Spannende Inhalte finden

Sie glauben an ein Leben nach dem Brot

Heldenbrot rettet Brot und macht daraus sogar Nudeln.

F.A.Z.

6.04.2023

Katrin Nessel

Landgraf-Ludwigs-Gymnasium, Gießen

Nussiger Geschmack, saftige Krume, knackige Kruste – Brot kann so gut schmecken.  Dennoch landet das traditionsreiche Grundnahrungsmittel  oft in der Tonne. Janine Trappe erkannte das Problem der Brotverschwendung und begann im Mai 2021 mit Felix Pfeffer das Projekt Heldenbrot. Das Konstanzer Start-up kauft von Bäckereien aus ganz Baden-Württemberg übrig gebliebenes Brot  und stellt daraus ein Brotgranulat her. Dieses wird  mit weiteren Zutaten zu Brotlingen, Keksen, Flips, Nudeln, Knuspertalern und  Semmelknödeln verarbeitet. In  Märkten in  ganz Deutschland  und in Österreich sind die Produkte verfügbar. Und es  gibt einen Onlineshop. 

Die Idee entstand, als Trappe und  Pfeffer an einem Stammtisch mit dem Neffen eines Bäckers saßen, der ihnen  erzählte, wie viel Brot  in einer Bäckerei weggeworfen wird. „In dem Moment waren wir fassungslos, weil wir einfach von zu Hause kennen, dass man Brot und Brötchen nicht wegwirft, sondern daraus  Semmelbrösel, Knödel oder Croûtons  macht.“ Im Grunde führen sie Omas Tradition weiter. In einem Brainstorming kam ihnen die   Idee, sogar Nudeln aus Brot herzustellen. Rund 170.000 Kilogramm   Brot wurden bisher gerettet. Das entspreche mehr als  3.340.000 Brötchen. 

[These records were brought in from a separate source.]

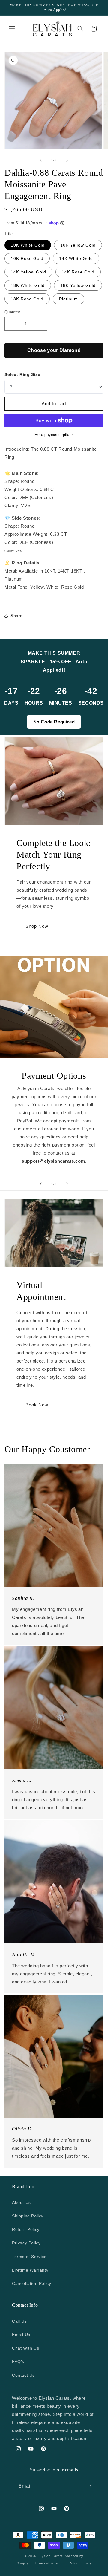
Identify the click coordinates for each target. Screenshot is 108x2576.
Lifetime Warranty (30, 2270)
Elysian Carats (51, 2556)
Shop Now (37, 926)
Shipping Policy (28, 2216)
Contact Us (23, 2375)
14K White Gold (76, 258)
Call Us (19, 2321)
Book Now (37, 1404)
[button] (12, 28)
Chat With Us (25, 2348)
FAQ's (18, 2361)
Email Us (21, 2334)
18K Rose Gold (27, 298)
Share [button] (16, 615)
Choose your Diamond (54, 350)
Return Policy (26, 2229)
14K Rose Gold (78, 272)
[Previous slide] (40, 1183)
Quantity (12, 312)
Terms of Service (29, 2256)
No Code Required (54, 721)
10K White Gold (28, 245)
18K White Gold (28, 285)
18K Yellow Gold (78, 285)
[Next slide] (67, 1183)
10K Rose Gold (27, 258)
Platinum (68, 298)
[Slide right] (67, 160)
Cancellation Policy (31, 2283)
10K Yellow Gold (78, 245)
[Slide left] (40, 160)
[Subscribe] (89, 2486)
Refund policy (80, 2563)
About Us (21, 2202)
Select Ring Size (22, 374)
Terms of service (49, 2563)
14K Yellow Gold (28, 272)
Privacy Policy (26, 2242)
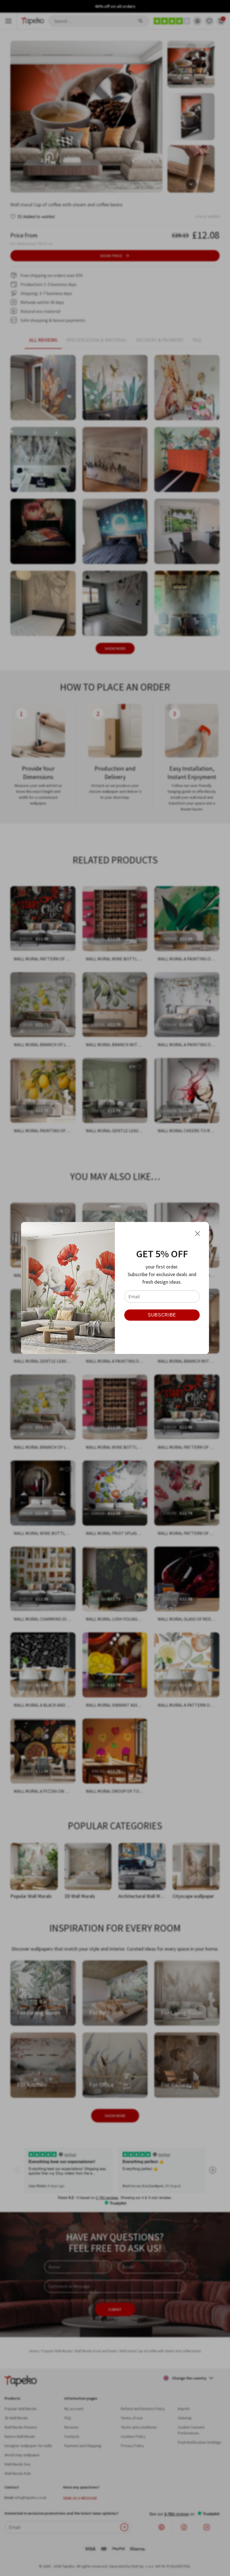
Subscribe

  500 Gramm Nudeln kosten  2,40 Euro, 125 Gramm Kekse 3 Euro.  In der Herbst- und Winterzeit sind vor allem die Knödel gefragt. Ansonsten sind  Brotlinge und Nudeln besonders beliebt. Ein vollständiger Verzicht auf Plastik in den Verpackungen ist Heldenbrot noch nicht gelungen. Manche Produkte brauchen einen besonderen Schutz gegen äußere Einflüsse. Zur Kompensation arbeitet man  mit Plastic Bank zusammen, ein Unternehmen, das in Entwicklungsländern Recycling-Ökosysteme aufbaut, um die Plastikverschmutzung der Meere und die hohe Armut zu bekämpfen. Sie richten zum Beispiel auf den Philippinen und  in Brasilien Kunststoffsammelstellen ein, an denen Menschen Kunststoff abgegeben können und im Gegenzug   mit Schulgeld, Krankenversicherung oder   Arzneimitteln vergütet werden. Den Kunststoff bringt Plastic Bank wieder in die Lieferkette ein. Zudem beliefert Heldenbrot Unverpacktläden.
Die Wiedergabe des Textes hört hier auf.